Was Walter Duranty ’credulous’?

by Roger Kimball


Walter Duranty, star reporter for The New York Times, Pulitzer Prize winner, stooge of Joseph Stalin: was he too credulous, poor chap? That’s what David P. Kirkpatrick, writing in the Times, said yesterday. Reporting on the Pultizer Prize Board’s decision not to rescind Duranty’s award, Kirkpatrick described Duranty as "credulous" but not culpable. Really?

In the early 1930s, when he was head of the Times’s Moscow Bureau, Duranty was awarded a Pulitzer for a series of 13 articles on the Soviet Union. In 1932, the great famine began. The horror and brutality of that episode can hardly be exaggerated. The famine was not simply a natural disaster: it was planned and prosecuted by Stalin and his goons. Millions died in lingering agony. The whole story is ably told in Robert Conquest’s classic The Harvest of Sorrow: Soviet Collectivization and the Terror-Famine.

With peasants dropping like flies everywhere around him, Duranty cheerfully cabled back to New York that although there were some occasional food shortages, there was "no actual starvation." That’s good news, Walter! Just what we wanted to hear. Have a Pulitzer. We knew we could count on you to tell the people back home about the wonderful strides Joe Stalin is making--no need to exaggerate the dark side of things. Progress is hard work: idealists need all the help they can get!

There was some hope that Duranty’s mendacity might finally have caught up with him. Recent protests in the Ukraine reached the Pulitzer Board. They convened. They deliberated. They decided. In an official statement, the Pultizer Board said that although Duranty’s work fell short of "today’s standards for foreign reporting," there was "no clear and convincing evidence of deliberate deception."

It took me a while to stop laughing, too. Two whoppers in a single statement! One: as if "today’s standards" of Pultizer-Prize winning reporting were something to write home about and, two: as if it were not patently clear that Duranty was a mendacious philo-Soviet hack who deliberately twisted the truth to suit the demands of the Kremlin.

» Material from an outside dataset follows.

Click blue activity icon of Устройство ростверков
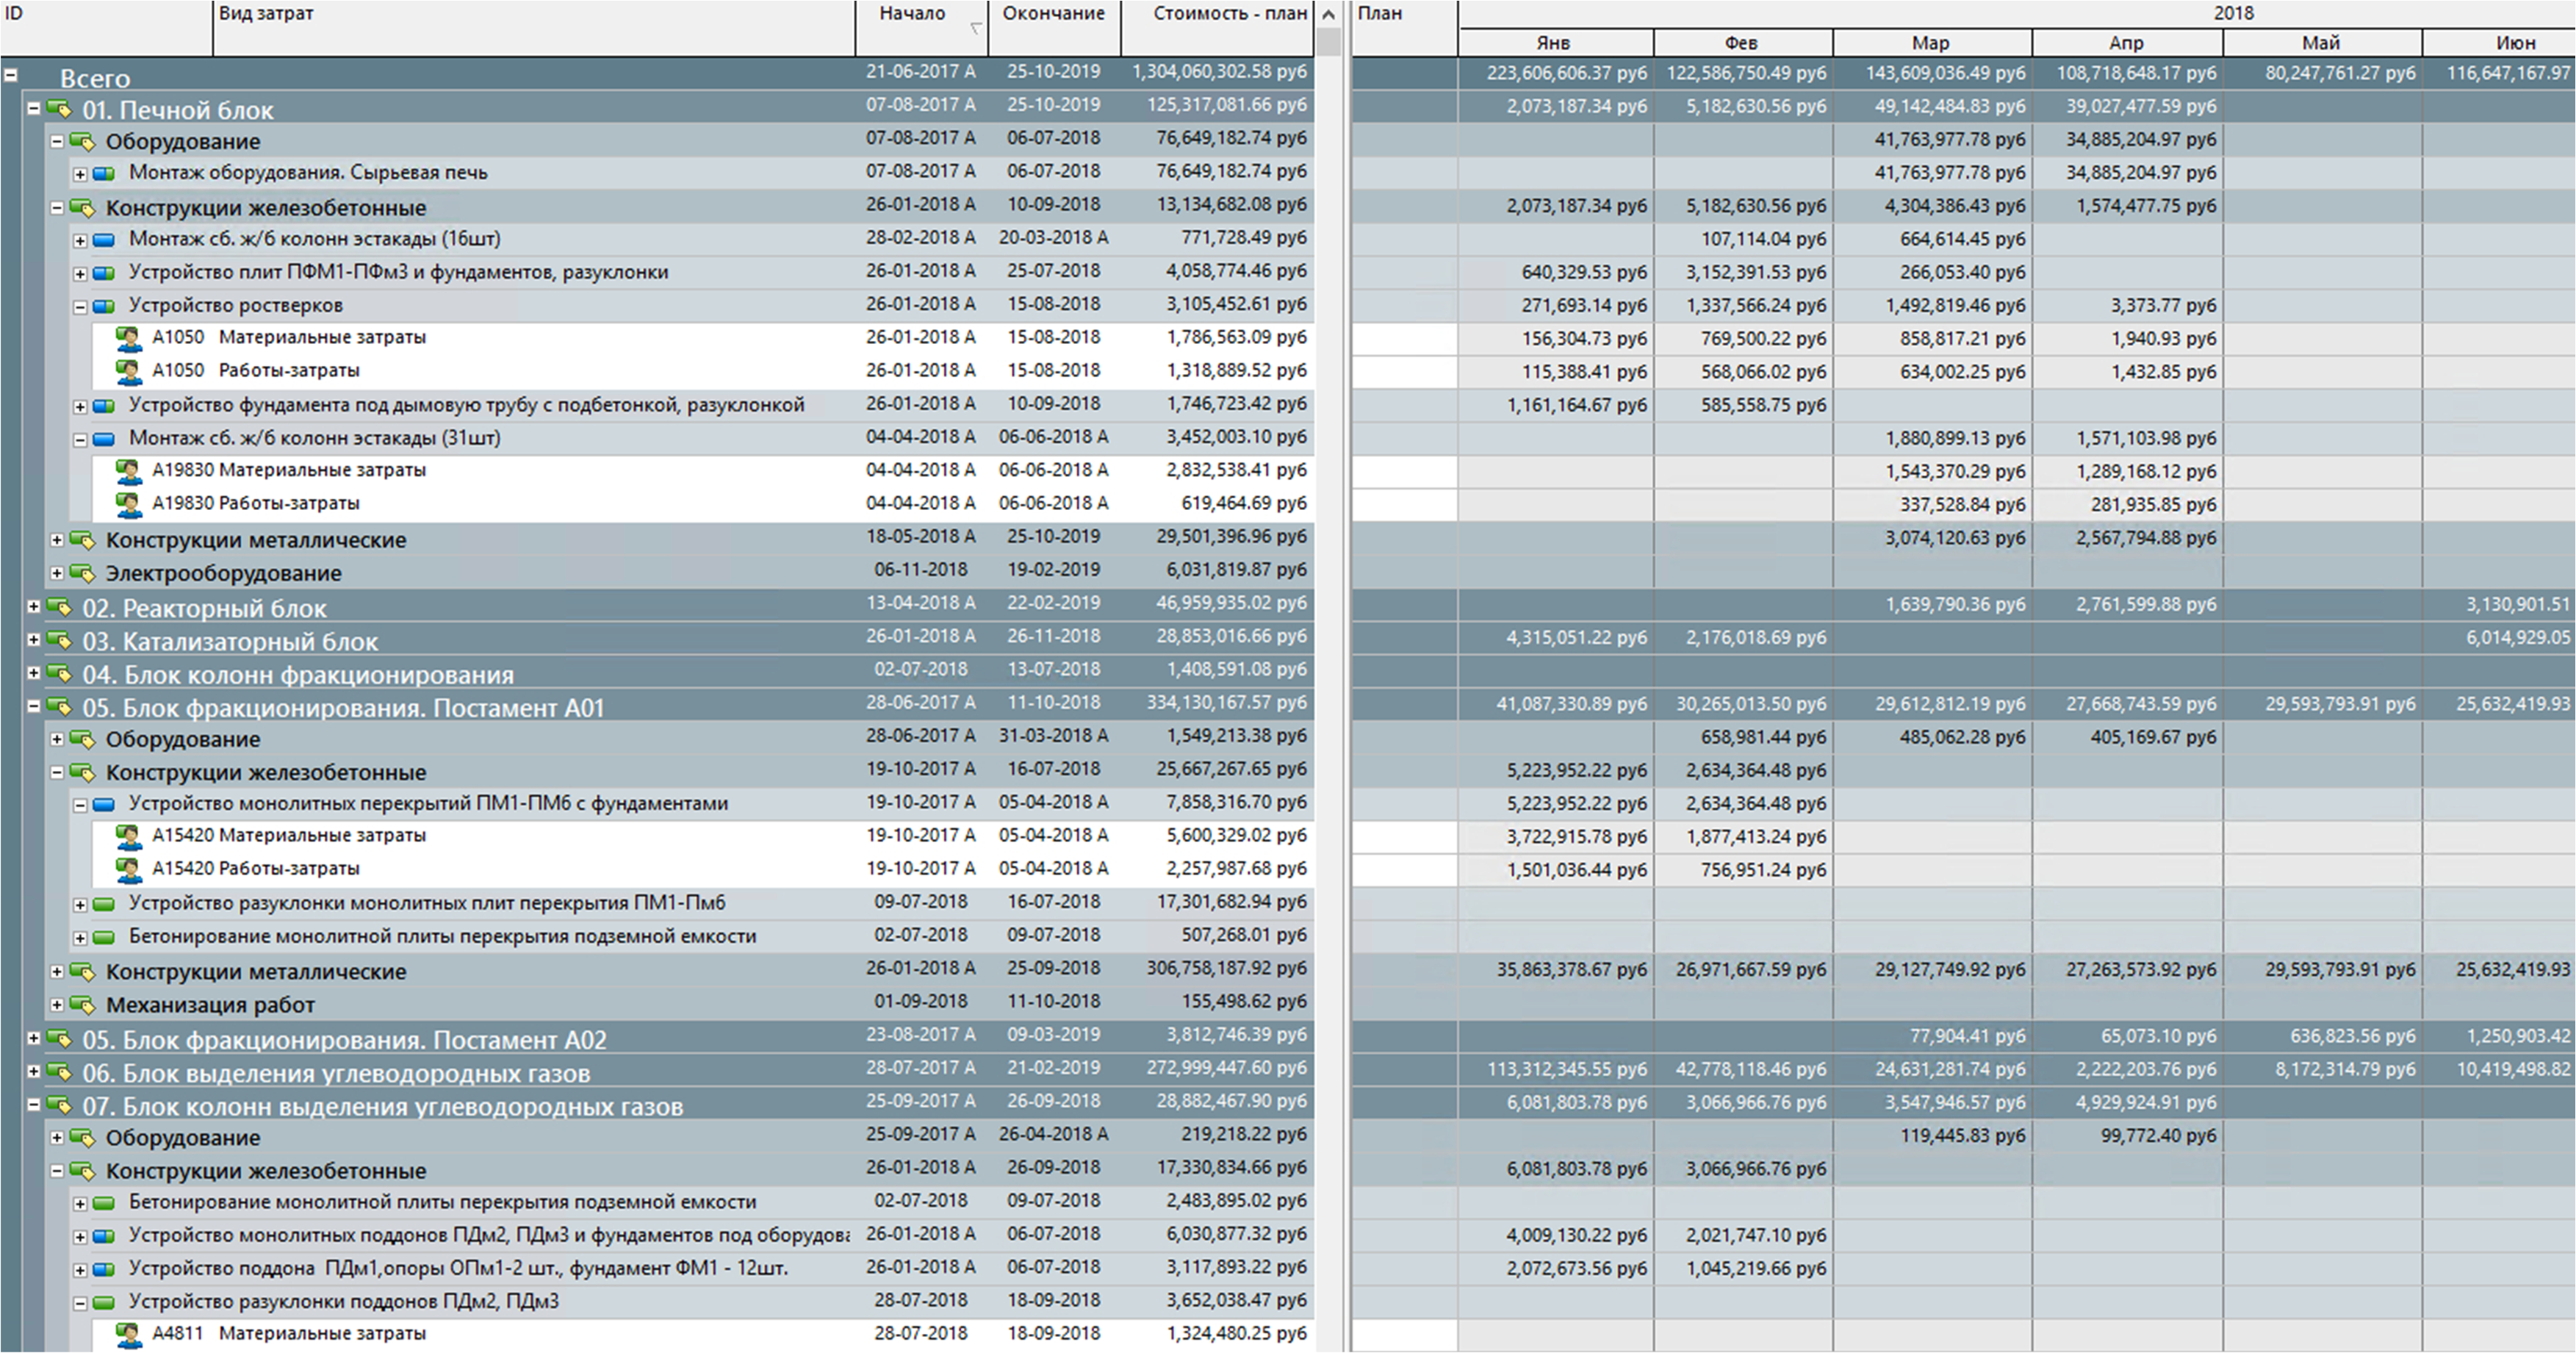Viewport: 2576px width, 1353px height. 104,306
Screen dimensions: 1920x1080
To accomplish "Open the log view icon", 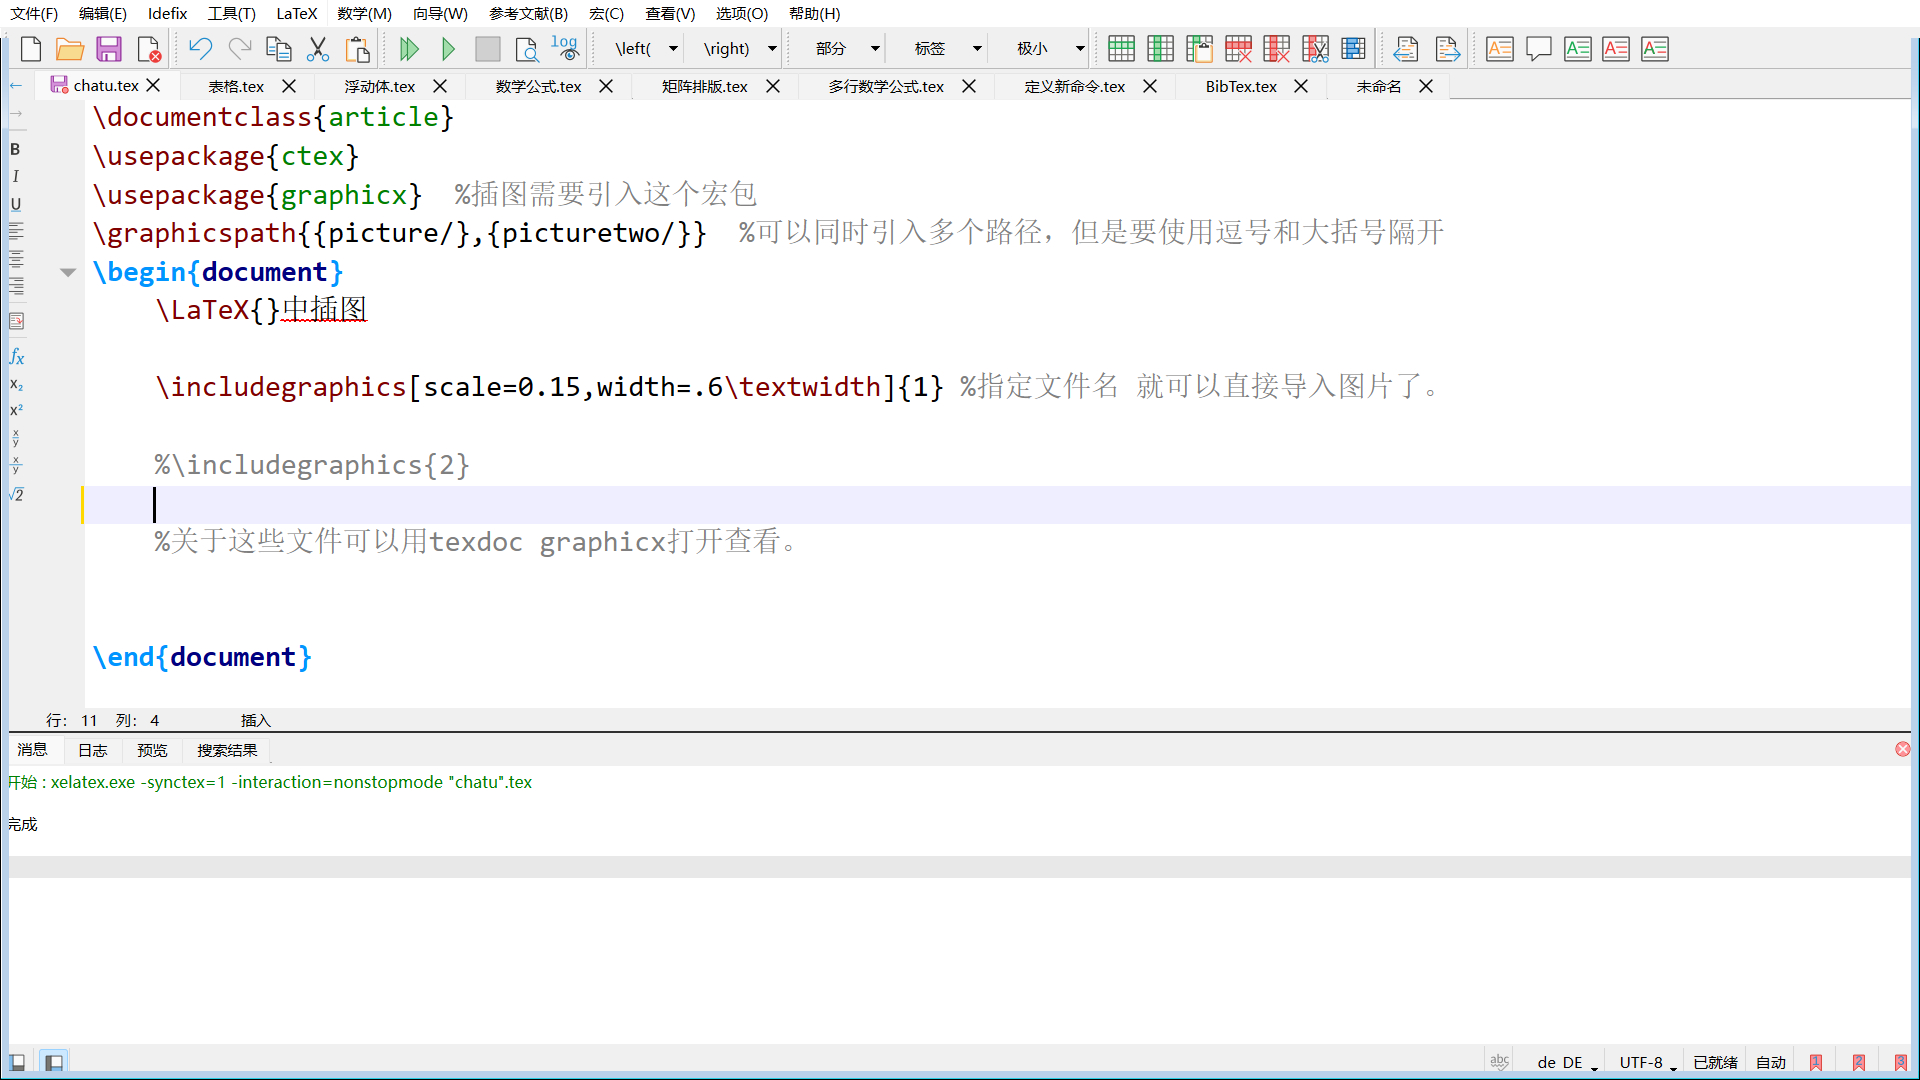I will click(x=565, y=49).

This is not esoteric knowledge. The Pulitzer Board needn’t have deliberated long to discover this fact. Malcolm Muggeridge knew Duranty in Moscow and described him as "The greatest liar of any journalist I have met in fifty years of journalism." In his memoir Chronicles of Wasted Time, Muggeridge noted that Duranty’s "subservience to the Party Line was so complete that it was even rumored that he was being blackmailed by the Soviet authorities." He wasn’t, as it happens, but blackmail was hardly necessary. If we make allowances for a change of nationality, Humbert Wolfe’s little poem about covers the case:

You cannot hope
   to bribe or twist,
thank God! the
   British journalist.

But, seeing what
   the man will do
unbribed, there’s
   no occasion to.

Walter Duanty was not credulous, he was mendacious. There is a difference, and it beggers credulity--or does it?-- to suppose that a reporter for The New York Times is unaware of the difference.